> [Exercise description]
Tally every line of the material where "agent" occurs, then write the total by itself.

──────────

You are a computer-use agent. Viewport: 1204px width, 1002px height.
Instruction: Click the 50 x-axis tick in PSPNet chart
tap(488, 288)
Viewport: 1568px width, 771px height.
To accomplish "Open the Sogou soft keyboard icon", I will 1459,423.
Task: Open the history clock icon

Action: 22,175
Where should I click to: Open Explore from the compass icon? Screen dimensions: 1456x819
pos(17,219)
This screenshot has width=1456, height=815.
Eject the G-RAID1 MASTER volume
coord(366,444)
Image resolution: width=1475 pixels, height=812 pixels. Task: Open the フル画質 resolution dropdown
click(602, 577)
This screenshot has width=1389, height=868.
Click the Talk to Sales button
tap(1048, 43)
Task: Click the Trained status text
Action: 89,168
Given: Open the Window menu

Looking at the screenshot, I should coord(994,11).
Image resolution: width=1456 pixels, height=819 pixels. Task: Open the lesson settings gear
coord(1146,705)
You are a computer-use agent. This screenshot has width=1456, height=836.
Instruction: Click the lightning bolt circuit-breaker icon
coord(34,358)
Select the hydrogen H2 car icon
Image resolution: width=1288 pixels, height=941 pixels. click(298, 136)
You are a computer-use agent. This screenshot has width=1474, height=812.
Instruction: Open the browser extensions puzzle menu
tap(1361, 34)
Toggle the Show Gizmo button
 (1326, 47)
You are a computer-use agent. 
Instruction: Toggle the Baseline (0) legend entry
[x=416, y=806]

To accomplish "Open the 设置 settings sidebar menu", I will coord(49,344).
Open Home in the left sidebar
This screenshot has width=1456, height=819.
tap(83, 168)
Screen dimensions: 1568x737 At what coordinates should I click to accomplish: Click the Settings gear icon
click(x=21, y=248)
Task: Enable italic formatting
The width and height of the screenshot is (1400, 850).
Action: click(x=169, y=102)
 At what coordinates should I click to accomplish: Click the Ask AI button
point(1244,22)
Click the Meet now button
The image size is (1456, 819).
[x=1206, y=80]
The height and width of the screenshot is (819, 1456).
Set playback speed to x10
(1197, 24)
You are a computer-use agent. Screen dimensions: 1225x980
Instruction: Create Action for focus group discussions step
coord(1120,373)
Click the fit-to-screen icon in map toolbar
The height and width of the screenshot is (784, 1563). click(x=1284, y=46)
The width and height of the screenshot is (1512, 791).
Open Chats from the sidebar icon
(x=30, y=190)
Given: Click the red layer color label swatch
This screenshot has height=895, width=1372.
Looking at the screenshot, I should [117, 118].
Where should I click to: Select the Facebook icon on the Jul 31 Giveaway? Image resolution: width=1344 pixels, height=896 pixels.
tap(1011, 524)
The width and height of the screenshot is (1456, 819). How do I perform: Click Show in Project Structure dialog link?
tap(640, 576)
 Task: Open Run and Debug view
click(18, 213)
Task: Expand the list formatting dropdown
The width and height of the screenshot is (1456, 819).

──────────

> [Expected answer]
5